The adverse effects of ethyl alcohol on the hypothalamic pituitary gonadal axes of men and women are discussed with particular attention being given to effects of alcohol upon reproduction. Data obtained from acute and chronic alcohol exposure studies are presented. The putative pathophysiologic mechanisms responsible for disturbed reproductive performances in alcohol abusing individuals are discussed where sufficient data are available.     
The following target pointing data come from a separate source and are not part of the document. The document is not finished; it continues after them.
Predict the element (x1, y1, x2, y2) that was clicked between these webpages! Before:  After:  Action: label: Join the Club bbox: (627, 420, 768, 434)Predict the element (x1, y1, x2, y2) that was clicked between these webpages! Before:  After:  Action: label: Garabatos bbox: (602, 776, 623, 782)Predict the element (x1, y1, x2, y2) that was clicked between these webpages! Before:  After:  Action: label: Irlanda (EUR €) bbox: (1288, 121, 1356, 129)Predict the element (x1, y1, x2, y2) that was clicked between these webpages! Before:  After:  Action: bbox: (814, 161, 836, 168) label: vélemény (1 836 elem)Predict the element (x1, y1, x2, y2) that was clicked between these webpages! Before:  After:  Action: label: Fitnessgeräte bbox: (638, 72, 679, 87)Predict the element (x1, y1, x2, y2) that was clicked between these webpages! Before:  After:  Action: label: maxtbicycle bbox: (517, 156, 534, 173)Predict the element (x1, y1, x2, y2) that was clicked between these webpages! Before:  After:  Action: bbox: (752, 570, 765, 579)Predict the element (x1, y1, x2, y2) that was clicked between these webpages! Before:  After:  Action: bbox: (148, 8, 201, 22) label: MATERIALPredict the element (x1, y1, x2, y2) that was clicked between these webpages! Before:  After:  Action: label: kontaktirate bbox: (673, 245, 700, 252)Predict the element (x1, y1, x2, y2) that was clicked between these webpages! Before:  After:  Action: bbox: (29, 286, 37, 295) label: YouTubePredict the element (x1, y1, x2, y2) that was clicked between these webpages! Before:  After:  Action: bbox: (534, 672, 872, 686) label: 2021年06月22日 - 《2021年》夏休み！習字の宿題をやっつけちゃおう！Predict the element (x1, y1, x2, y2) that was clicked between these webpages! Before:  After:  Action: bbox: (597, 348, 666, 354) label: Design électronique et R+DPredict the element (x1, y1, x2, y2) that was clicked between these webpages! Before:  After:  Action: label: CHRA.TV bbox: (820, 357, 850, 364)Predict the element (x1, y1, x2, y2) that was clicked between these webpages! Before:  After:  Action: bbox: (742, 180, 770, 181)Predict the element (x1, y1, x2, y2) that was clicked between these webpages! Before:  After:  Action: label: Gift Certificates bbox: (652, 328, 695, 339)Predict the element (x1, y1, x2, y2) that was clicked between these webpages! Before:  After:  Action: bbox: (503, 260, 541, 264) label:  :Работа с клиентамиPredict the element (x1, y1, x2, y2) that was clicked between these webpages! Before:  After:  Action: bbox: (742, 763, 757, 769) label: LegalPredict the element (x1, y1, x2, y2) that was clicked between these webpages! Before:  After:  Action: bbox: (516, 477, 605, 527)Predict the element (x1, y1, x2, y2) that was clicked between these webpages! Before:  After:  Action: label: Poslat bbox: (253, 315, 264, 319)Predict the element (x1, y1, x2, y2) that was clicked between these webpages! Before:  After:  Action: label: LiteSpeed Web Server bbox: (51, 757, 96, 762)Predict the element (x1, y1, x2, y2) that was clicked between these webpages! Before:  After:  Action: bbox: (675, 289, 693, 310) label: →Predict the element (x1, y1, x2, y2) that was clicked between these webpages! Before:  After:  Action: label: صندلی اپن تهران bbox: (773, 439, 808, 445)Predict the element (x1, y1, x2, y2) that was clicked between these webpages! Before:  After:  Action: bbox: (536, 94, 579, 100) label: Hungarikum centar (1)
International Commission for Protection against Environmental Mutagens and Carcinogens. ICPEMC Working Paper 5/6. Perspectives in mutation epidemiology, 6. A 1983 view of sentinel phenotypes

A sentinel phenotype is a clinical disorder or syndrome that (1) occurs sporadically as a consequence of a single, highly penetrant mutant gene, (2) is a dominant or X-linked trait of considerable frequency and low fitness, and (3) is uniformly expressed and accurately diagnosable with minimal effort at or near birth. Although 1828 autosomal dominant traits are known in human beings, 36 can be considered as candidate sentinel phenotypes, along with 5 X-linked disorders. Based on surveys of malformations in infants and children, 16 additional traits are proposed beyond previous lists. In Hungary, the 24 syndromes or defects with reliable manifestations in newborn infants occur with a frequency of 2.5-3.3 per 10 000 live births. As markers of human mutations, sentinel phenotypes have the advantage of representing germinal mutations that result in significant health problems. There are severe disadvantages that have, to date, prevented the launching of a field demonstration of the value of these phenotypes in mutation epidemiology. Agreement on a list of phenotypes has been delayed by continued recognition of two or more distinct genetic diseases within what was once thought to be a single disorder. For the same reason, most of the candidate sentinel phenotypes have not been assigned unique codes in the International Classification of Diseases. Each of the disorders is so rare and has features that overlap with so many other syndromes that highly trained clinical dysmorphologist and pediatric ophthalmologists would have to be engaged in any study. The sentinel phenotype approach, like other strategies in mutation epidemiology, would encounter problems with linkage among files of data, privacy, and access to sufficiently large populations. In contrast with the approach using multiple protein variants (as in the study of blood from offspring of survivors of the atomic bombs in Hiroshima and Nagasaki), the sentinel phenotype approach would likely be much less expensive and would encounter far fewer false attributions of paternity, but also would require a much larger study population. The best option for the present, in our opinion, is to broaden and sustain critical discussion of the approach. Perhaps the goal should be to plan a field demonstration by involving appropriate clinicians, epidemiologists, and public health officials. A pilot effort underway in Hungary may well give insight to applying the approach in a significantly larger population.